Além das pesquisas sobre o potencial uso de plantas da Antártida como fontes de fármacos e cura de doenças, Câmara também estuda os efeitos do aquecimento global.

Essa região é a que mais esquenta no mundo. Muita planta chega aqui, mas não se estabelece porque é muito frio. À medida que vai esquentando, mais e mais plantas vão se estabelecer. A gente precisa saber o que está chegando e de onde está chegando para fazer o manejo adequado.”

São mais de cem espécies de plantas já identificadas na região. “Muita gente pensa que aqui só tem gelo. Não é assim. Tem planta, tem bicho, tem muita vida”, afirma.

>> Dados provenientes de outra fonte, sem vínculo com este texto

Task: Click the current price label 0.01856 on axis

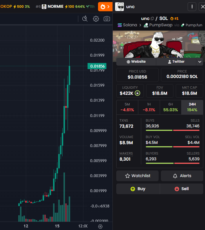Action: click(x=97, y=66)
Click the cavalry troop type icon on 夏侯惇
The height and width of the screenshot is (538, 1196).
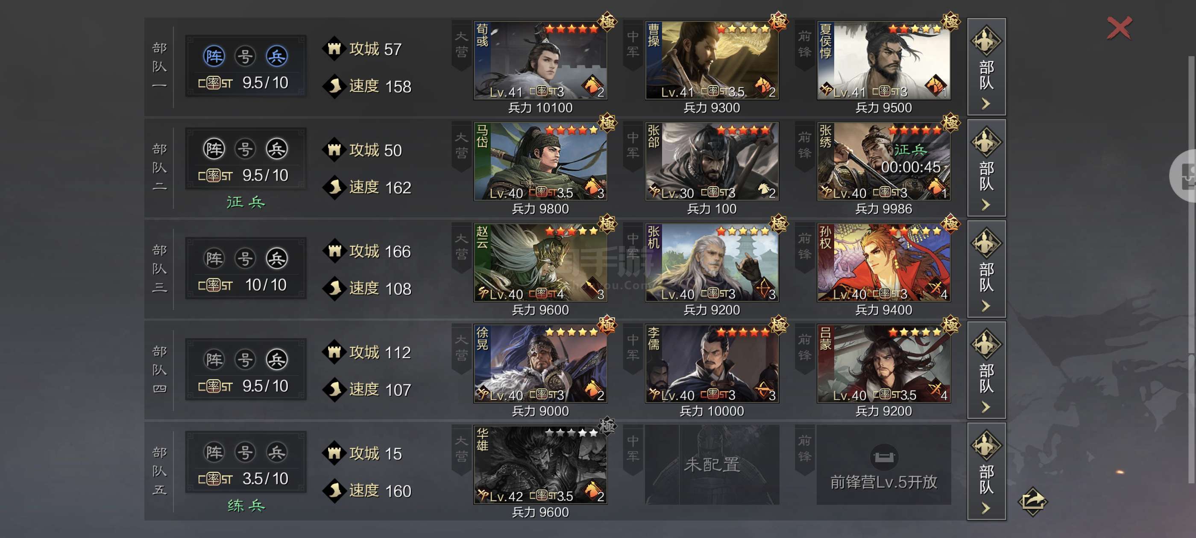[935, 85]
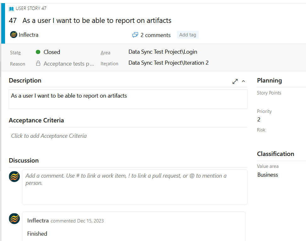Open the 2 comments link

(155, 35)
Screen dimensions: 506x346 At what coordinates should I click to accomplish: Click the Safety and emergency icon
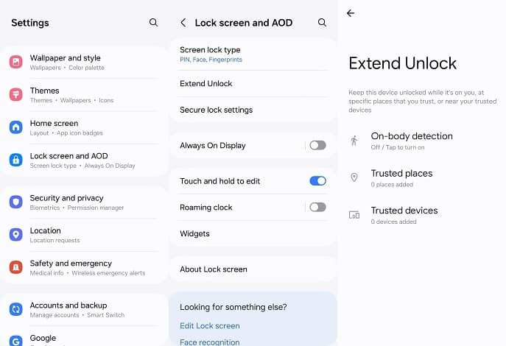pyautogui.click(x=15, y=267)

Luiz Rosa, da UFMG, realiza pesquisas na Antártida desde 2006 e está na 12ª operação na região. Nesse período, o grupo descobriu espécies selvagens de fungos produtores de substâncias antimicrobianas, antivirais (contra o vírus da dengue, por exemplo), e pesticidas com potencial uso na agricultura.

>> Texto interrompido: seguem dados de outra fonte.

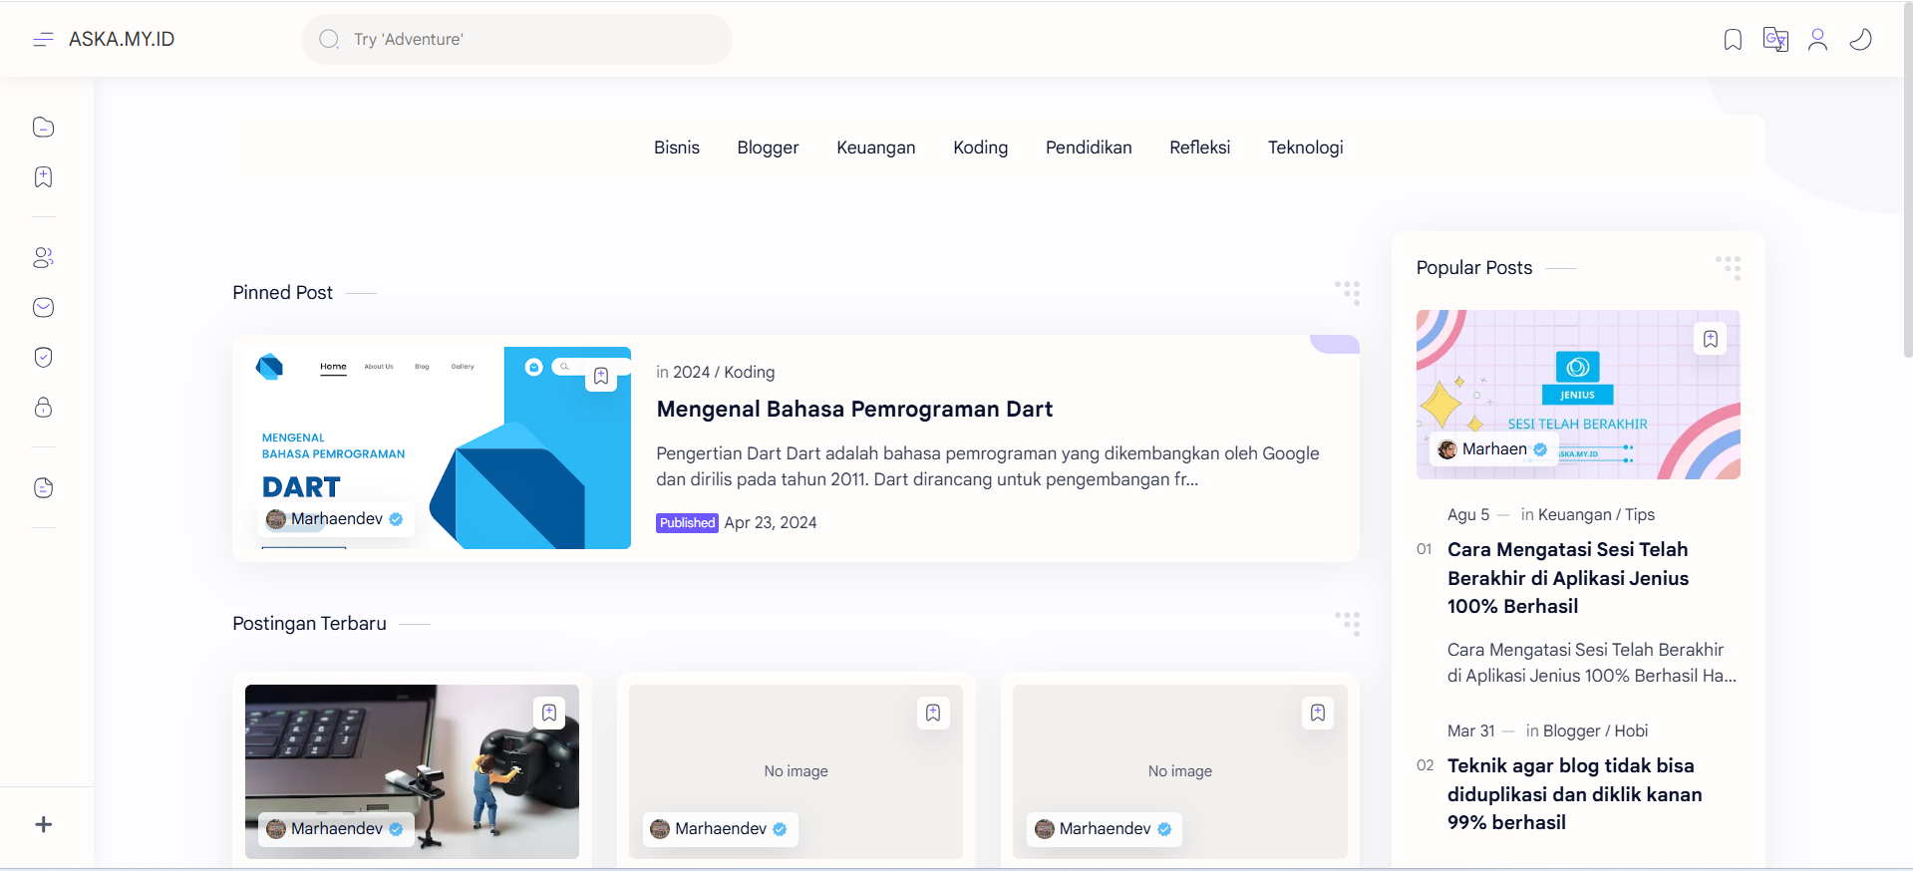Open the user profile icon in header
The image size is (1913, 871).
[1817, 40]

“Devido ao isolamento geográfico e às condições extremas, os fungos que sobrevivem daqui têm vias metabólicas diferenciadas, que podem gerar substâncias como antibióticos”, explica.

Já foram reportados cerca de mil espécies de fungos na Antártida, 1% do que já foi descrito no mundo (105 mil).

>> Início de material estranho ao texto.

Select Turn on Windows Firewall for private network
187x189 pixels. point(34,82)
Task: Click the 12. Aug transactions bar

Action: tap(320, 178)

Uma das maiores preocupações na construção da nova base científica foi com a segurança. No incêndio de 2012, dois militares morreram.

“A redução dos riscos de incêndio foi quase uma obsessão”, diz o contra-almirante Sérgio Guida, gerente do Programa Antártico Brasileiro.

Em todas as unidades foram instaladas portas corta-fogo, sensores de fumaça e alarmes de incêndio. Nas salas das máquinas e geradores, as paredes são feitas de material ultrarresistente, que suportam as chamas por duas horas.

Com o novo sistema de telecomunicações da empresa Oi, que permite videoconferências, a proposta é que médicos também possam ajudar em atendimentos à distância por meio da telemedicina.

Segundo Guida, as obras da estação já estavam praticamente prontas em março passado, mas não havia material de pesquisa, que foram os últimos itens a serem comprados. “Não fazia sentido inaugurar uma estação de pesquisa sem material de pesquisa.”

As condições meteorológicas extremas, que só permitem obras no verão, também tiveram impacto no atraso. Ainda assim, afirma, os percalços foram poucos comparados aos de outros países que realizam obras na região.

“O Reino Unido enfrenta muita evacuação aeromédica, muitos funcionários com problemas de saúde [que precisam ser deslocados]. Como fizemos [a obra] com empresa que escolheu funcionários da área mais fria da China, não tivemos problemas relevantes.”